═════ TRECHO
No primeiro, analisou a Corte Cidadã abusos cometidos em uma abordagem policial. No segundo, a submissão de preso custodiado em delegacia à prática de tortura. Embora trouxessem aspectos aparentemente similares, mereceram as lides desfechos distintos, devido a detalhes enxergados pelos integrantes de órgãos colegiados do tribunal especializados em direito público em cada um dos casos.
Aspectos gerais da improbidade administrativa
A garantia da legalidade e da moralidade no trato da coisa pública foi claramente objeto de preocupação do constituinte de 1988. Não à toa, ambas figuram como princípios orientadores da Administração, no caput do art. 37 da Carta. Nesse sentido, mereceu também especial atenção a sanção a atos de improbidade administrativa perpetrados por seus agentes, conforme prega o § 4º do dispositivo:
Art. 37. A administração pública direta e indireta de qualquer dos Poderes da União, dos Estados, do Distrito Federal e dos Municípios obedecerá aos princípios de legalidade, impessoalidade, moralidade, publicidade e eficiência e, também, ao seguinte:
(...)
══════════
> INSTRUÇÕES DO EXERCÍCIO
Transcreva literalmente, do trecho sobre improbidade administrativa, a parte que começa com as palavras "No primeiro, analisou" e termina em "um dos casos.".
═════ SEÇÃO DE DADOS
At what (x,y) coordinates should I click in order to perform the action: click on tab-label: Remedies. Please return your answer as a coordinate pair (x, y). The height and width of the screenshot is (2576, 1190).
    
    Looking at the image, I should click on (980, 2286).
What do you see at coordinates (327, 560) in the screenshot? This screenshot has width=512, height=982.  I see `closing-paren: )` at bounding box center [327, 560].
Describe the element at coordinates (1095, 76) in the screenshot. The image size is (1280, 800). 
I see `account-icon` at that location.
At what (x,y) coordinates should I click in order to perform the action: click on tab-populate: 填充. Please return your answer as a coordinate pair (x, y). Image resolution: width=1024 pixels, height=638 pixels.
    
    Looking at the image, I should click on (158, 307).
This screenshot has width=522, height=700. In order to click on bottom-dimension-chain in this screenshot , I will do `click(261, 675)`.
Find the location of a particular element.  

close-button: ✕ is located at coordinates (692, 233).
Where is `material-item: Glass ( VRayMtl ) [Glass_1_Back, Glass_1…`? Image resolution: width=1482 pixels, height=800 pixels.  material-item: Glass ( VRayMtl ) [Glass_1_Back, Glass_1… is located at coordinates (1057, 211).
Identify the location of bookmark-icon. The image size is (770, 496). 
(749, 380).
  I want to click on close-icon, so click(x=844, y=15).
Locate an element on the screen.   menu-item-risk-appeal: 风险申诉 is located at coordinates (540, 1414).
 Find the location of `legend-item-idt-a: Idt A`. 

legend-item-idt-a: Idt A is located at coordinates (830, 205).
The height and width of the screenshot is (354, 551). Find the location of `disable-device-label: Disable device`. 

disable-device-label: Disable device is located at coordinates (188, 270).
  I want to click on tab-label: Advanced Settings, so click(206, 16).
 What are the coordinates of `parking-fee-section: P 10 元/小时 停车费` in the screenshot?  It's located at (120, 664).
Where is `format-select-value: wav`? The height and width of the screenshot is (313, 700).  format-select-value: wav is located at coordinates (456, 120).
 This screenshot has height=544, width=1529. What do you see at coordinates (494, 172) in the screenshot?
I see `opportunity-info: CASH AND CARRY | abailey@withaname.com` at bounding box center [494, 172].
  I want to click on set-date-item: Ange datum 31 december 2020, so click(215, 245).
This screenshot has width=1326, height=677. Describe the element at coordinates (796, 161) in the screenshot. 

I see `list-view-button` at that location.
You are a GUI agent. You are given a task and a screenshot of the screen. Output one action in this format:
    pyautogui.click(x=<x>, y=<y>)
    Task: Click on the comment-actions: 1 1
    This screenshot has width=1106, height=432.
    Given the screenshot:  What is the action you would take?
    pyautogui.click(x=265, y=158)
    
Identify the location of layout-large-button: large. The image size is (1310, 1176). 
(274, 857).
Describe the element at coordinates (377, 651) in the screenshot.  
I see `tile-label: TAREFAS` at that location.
══════════
> RESPOSTA ABAIXO
No primeiro, analisou a Corte Cidadã abusos cometidos em uma abordagem policial. No segundo, a submissão de preso custodiado em delegacia à prática de tortura. Embora trouxessem aspectos aparentemente similares, mereceram as lides desfechos distintos, devido a detalhes enxergados pelos integrantes de órgãos colegiados do tribunal especializados em direito público em cada um dos casos.